A partially beobachtbare Umgebung refers to a scenario in which an agent (such as a robot or AI system) cannot fully perceive the state of the environment it operates within. This lack of complete information can stem from various factors, including limited sensory capabilities, noise, or the inherent complexity of the environment.
Im Gegensatz zu einer vollständig beobachtbare Umgebung, where an agent has access to all relevant information, a partially observable environment requires the agent to make decisions based on unvollständigen Daten konfrontiert wird. This scenario is common in real-world applications where sensors may provide noisy or ambiguous information, or where the complete state of the system is too complex um zu ermitteln, zu jedem Zeitpunkt.

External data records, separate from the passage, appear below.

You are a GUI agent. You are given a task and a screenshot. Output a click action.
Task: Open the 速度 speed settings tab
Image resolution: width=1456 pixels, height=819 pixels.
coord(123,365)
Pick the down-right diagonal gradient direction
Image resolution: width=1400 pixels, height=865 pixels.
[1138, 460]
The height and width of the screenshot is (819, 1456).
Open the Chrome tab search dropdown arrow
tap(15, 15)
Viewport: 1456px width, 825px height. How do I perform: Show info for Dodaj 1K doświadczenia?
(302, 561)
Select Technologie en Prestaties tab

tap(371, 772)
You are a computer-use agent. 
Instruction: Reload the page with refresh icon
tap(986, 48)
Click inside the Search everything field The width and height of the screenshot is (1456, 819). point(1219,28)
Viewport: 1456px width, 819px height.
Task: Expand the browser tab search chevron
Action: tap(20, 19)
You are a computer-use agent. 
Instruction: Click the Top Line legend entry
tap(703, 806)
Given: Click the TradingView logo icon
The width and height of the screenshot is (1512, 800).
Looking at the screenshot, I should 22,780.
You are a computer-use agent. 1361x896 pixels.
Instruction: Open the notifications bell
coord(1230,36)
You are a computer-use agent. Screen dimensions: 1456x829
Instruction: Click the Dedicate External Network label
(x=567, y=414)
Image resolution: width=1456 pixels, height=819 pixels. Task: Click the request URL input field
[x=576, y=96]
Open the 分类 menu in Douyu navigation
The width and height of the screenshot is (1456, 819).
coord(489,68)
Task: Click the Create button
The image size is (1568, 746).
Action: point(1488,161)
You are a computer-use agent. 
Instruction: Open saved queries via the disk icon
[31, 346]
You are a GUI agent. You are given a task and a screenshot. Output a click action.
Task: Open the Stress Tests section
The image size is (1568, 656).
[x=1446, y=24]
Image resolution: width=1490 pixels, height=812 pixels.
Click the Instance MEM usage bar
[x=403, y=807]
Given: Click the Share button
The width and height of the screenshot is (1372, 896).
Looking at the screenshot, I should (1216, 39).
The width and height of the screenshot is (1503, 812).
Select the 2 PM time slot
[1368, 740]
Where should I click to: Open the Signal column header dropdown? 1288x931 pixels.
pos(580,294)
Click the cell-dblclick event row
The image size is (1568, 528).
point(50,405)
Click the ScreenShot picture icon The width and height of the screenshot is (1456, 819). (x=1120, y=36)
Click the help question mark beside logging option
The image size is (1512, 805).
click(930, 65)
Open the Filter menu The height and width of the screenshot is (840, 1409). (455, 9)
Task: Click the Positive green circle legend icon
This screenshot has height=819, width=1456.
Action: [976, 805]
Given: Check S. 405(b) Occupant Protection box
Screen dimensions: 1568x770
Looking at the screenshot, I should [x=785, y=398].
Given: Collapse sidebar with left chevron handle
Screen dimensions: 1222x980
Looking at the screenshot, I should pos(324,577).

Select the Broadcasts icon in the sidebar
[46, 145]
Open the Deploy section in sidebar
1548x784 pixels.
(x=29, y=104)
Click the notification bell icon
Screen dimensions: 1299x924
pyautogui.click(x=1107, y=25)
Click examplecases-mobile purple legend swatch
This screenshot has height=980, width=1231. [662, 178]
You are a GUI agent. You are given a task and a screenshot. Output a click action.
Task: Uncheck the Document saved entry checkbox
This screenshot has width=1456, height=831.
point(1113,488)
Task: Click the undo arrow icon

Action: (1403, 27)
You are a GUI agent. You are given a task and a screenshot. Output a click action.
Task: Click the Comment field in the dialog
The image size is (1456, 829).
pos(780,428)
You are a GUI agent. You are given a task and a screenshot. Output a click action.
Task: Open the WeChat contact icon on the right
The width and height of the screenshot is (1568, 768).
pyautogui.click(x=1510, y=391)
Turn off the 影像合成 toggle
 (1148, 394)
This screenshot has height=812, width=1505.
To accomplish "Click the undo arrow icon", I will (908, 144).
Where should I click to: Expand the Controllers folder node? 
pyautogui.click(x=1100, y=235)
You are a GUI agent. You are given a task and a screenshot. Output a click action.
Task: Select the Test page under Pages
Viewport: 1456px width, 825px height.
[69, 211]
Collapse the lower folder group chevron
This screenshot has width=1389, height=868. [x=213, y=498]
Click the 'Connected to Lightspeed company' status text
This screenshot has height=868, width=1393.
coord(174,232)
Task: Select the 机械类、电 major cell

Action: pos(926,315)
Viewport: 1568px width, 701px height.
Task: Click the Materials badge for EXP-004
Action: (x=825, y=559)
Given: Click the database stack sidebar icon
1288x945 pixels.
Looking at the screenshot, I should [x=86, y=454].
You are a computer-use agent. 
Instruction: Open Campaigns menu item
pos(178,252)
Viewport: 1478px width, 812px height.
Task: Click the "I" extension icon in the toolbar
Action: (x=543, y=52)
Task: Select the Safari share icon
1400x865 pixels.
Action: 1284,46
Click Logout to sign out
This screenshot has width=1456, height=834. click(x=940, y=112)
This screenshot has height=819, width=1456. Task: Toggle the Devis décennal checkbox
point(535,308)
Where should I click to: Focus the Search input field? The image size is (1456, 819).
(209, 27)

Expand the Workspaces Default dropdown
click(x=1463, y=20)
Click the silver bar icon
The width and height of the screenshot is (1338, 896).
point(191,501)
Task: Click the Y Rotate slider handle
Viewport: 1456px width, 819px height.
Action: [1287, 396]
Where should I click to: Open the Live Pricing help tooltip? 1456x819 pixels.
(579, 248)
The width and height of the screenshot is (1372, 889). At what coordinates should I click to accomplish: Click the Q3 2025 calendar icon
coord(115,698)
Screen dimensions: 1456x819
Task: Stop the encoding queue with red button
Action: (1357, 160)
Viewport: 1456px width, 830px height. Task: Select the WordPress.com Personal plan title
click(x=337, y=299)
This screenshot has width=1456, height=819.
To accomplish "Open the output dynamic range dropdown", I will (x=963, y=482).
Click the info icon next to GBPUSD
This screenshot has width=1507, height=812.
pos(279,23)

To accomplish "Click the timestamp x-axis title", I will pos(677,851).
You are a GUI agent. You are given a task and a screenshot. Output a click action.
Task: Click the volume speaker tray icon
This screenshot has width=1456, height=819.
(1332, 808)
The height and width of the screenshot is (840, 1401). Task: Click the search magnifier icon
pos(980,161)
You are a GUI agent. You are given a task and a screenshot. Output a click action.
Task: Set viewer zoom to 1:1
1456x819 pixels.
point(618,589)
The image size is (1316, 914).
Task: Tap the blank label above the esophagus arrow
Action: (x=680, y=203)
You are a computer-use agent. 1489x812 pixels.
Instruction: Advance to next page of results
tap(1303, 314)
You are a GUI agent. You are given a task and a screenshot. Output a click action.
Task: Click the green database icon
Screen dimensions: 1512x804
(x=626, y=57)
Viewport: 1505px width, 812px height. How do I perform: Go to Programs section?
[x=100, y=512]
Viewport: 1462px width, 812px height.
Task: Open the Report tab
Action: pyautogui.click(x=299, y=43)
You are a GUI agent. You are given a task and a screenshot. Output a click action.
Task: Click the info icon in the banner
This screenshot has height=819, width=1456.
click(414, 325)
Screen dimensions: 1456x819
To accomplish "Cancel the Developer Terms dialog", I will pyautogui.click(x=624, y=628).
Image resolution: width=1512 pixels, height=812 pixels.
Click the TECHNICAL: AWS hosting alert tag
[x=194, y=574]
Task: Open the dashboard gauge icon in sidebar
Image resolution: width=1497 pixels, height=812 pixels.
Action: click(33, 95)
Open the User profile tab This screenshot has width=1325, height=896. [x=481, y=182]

Zum Beispiel, in einem selbstfahrendes Auto, the vehicle may not have access to every detail about its surroundings due to obstructions such as other vehicles, weather conditions, or sensor limitations. The car must operate based on the information it can gather, which may include data from cameras, LiDAR, and other sensors. These limitations necessitate the implementation of algorithms that can effectively estimate the hidden aspects of the environment and make informed decisions.
In AI and robotics, dealing with partially observable environments often involves techniques such as belief states, where the agent maintains a probability distribution over possible states instead of a single, precise state. This approach helps the agent to make more robust decisions despite the uncertainty inherent in its observations. Popular frameworks for handling such environments include Partially Observable Markov Decision Processes (POMDPs), which extend traditional Markov Decision Processes (MDPs) to accommodate the uncertainty of state information.